In recent years, the Toyota Supra's huge prices at auctions and sales have drawn light to one of the hottest trends in the collector car world: Japanese cars. While it would be easy to attribute this success to the growing market for '80s nostalgia, The New York Times took a deeper look at why Japanese cars are so popular right now.
One of most obvious explanations is the sheer exposure that Japanese cars are getting. For an example of this, you only have to look at one of the most prestigious cars shows on the planet, the Pebble Beach Concours d'Elegance. Mixed in with pre-war cars from American and European automakers, the Japanese Automotive Invitational features some of the rarest and most collectible vehicles that Japan's automakers had to offer. At auctions, cars like the Toyota Supra, Nissan Skyline, Toyota 2000GT and Acura NSX are now commanding higher prices, but it's not just high-demand sports cars that are getting love as models like the Mazda RX-7, Mazda Miata and Nissan Z cars are showing an increase in demand and resale price.

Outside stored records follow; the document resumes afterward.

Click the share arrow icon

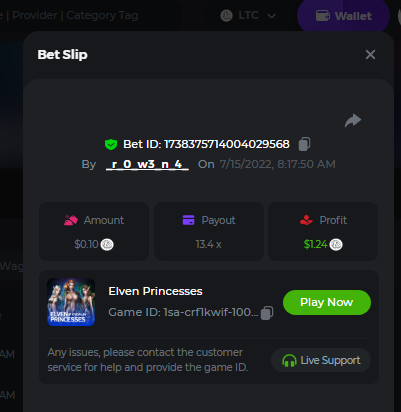(x=353, y=120)
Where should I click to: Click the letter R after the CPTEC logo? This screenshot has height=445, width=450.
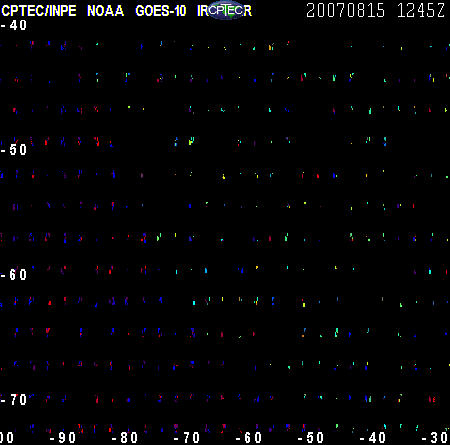click(247, 11)
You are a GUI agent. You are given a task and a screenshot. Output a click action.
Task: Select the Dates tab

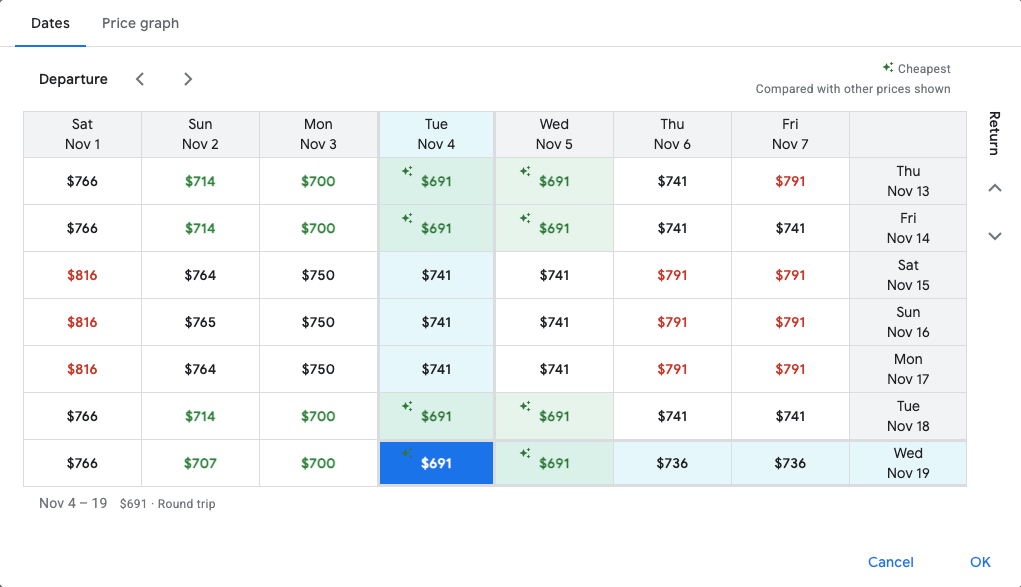(50, 23)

Another key reason for these cars increasing popularity is the 25-year import rule in the U.S. As more of the desirable Japanese cars become legal for import to the U.S., it's easier for enthusiasts to access unique and collectible cars from Japan that wer en't sold in the U.S. Dealerships like Toprank Motorworks are catering specifically to JDM enthusiasts.
Of course, one of the biggest reasons that Japanese cars are becoming collector cars is that there are so many of these cars still on the road. Japanese automakers were known for their superior quality and reliability in the '80s, which means that more of these cars survived to today.